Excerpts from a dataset
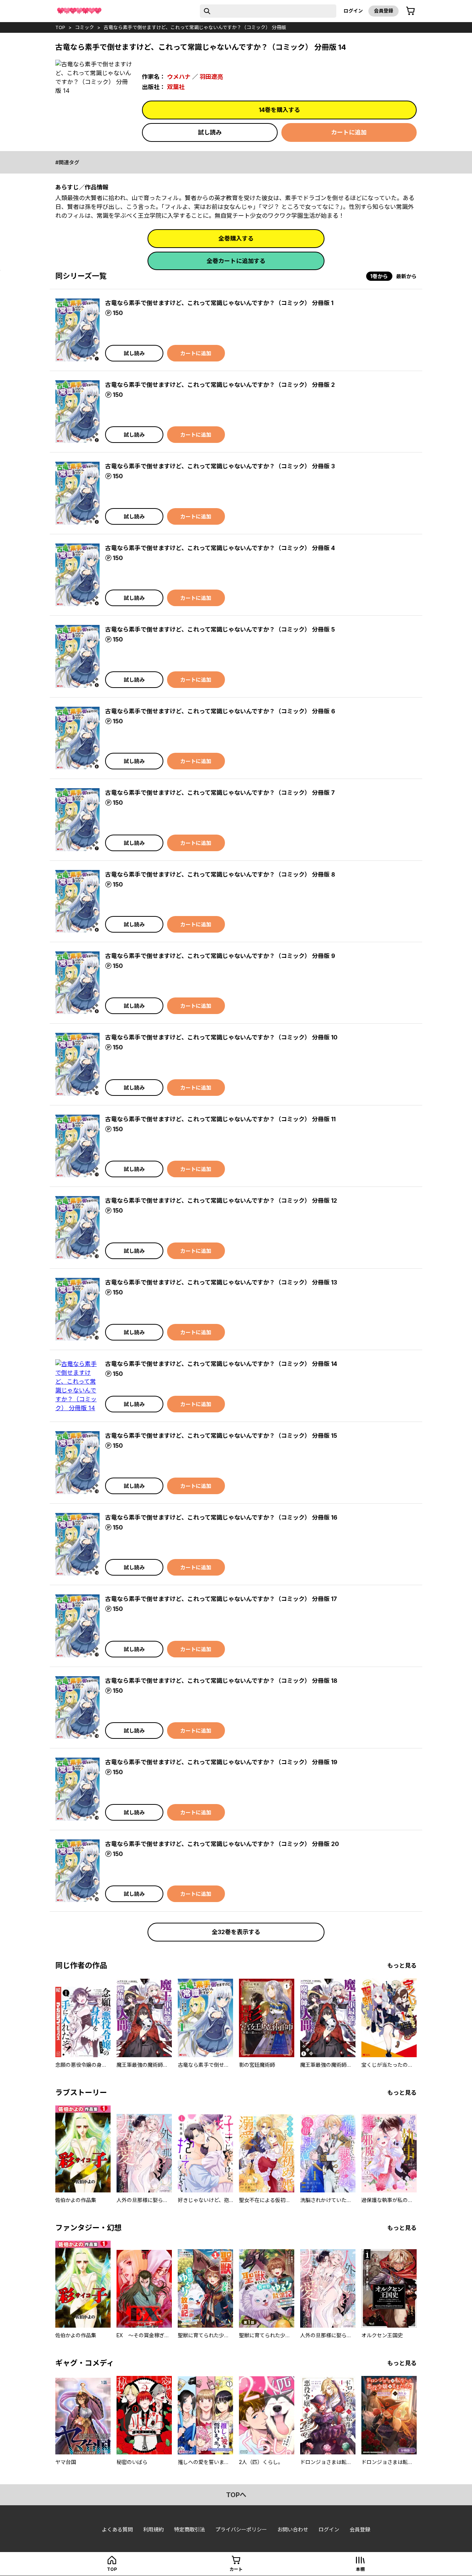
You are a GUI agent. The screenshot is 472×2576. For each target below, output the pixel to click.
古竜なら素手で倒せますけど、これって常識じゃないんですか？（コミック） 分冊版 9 (220, 956)
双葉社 (176, 87)
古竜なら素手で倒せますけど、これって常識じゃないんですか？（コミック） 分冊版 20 (222, 1844)
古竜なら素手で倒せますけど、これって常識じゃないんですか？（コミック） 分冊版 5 (220, 629)
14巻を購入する (279, 109)
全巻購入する (236, 238)
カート (236, 2569)
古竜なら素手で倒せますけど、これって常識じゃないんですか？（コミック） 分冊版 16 (221, 1517)
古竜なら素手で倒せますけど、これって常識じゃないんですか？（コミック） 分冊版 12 (221, 1200)
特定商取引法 (189, 2529)
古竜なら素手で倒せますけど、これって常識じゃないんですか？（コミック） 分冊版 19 (221, 1762)
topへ (236, 2495)
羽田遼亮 (211, 76)
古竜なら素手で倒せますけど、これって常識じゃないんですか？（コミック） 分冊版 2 (220, 384)
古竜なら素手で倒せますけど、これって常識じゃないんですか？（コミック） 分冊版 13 (221, 1282)
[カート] (410, 11)
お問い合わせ (292, 2529)
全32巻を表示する (236, 1932)
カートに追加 (349, 132)
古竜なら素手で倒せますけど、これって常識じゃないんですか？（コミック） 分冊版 (195, 27)
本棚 (360, 2569)
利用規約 (153, 2529)
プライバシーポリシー (241, 2529)
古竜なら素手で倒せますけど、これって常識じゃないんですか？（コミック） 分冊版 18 (221, 1680)
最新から (406, 276)
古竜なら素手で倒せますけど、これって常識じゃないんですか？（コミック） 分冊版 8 (220, 874)
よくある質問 (117, 2529)
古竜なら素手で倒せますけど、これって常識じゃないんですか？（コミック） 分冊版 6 (220, 711)
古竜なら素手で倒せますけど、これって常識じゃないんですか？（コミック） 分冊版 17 (221, 1598)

** What the task requires **
The answer should consist of all the records, duplicated exactly, with no images included.

** Exercise answer **
You are a GUI agent. The screenshot is 472×2576. For each target below, output the pixel to click.
古竜なら素手で倒せますけど、これって常識じゃないんですか？（コミック） 分冊版 9 (220, 956)
双葉社 (176, 87)
古竜なら素手で倒せますけど、これって常識じゃないんですか？（コミック） 分冊版 20 (222, 1844)
古竜なら素手で倒せますけど、これって常識じゃないんですか？（コミック） 分冊版 5 (220, 629)
14巻を購入する (279, 109)
全巻購入する (236, 238)
カート (236, 2569)
古竜なら素手で倒せますけど、これって常識じゃないんですか？（コミック） 分冊版 16 (221, 1517)
古竜なら素手で倒せますけど、これって常識じゃないんですか？（コミック） 分冊版 12 (221, 1200)
特定商取引法 (189, 2529)
古竜なら素手で倒せますけど、これって常識じゃないんですか？（コミック） 分冊版 19 (221, 1762)
topへ (236, 2495)
羽田遼亮 (211, 76)
古竜なら素手で倒せますけど、これって常識じゃないんですか？（コミック） 分冊版 2 (220, 384)
古竜なら素手で倒せますけど、これって常識じゃないんですか？（コミック） 分冊版 13 (221, 1282)
[カート] (410, 11)
お問い合わせ (292, 2529)
全32巻を表示する (236, 1932)
カートに追加 (349, 132)
古竜なら素手で倒せますけど、これって常識じゃないんですか？（コミック） 分冊版 (195, 27)
本棚 (360, 2569)
利用規約 (153, 2529)
プライバシーポリシー (241, 2529)
古竜なら素手で倒せますけど、これって常識じゃないんですか？（コミック） 分冊版 18 (221, 1680)
最新から (406, 276)
古竜なら素手で倒せますけど、これって常識じゃないんですか？（コミック） 分冊版 8 (220, 874)
よくある質問 (117, 2529)
古竜なら素手で倒せますけど、これって常識じゃないんですか？（コミック） 分冊版 6 (220, 711)
古竜なら素手で倒せますけど、これって常識じゃないんですか？（コミック） 分冊版 17 (221, 1598)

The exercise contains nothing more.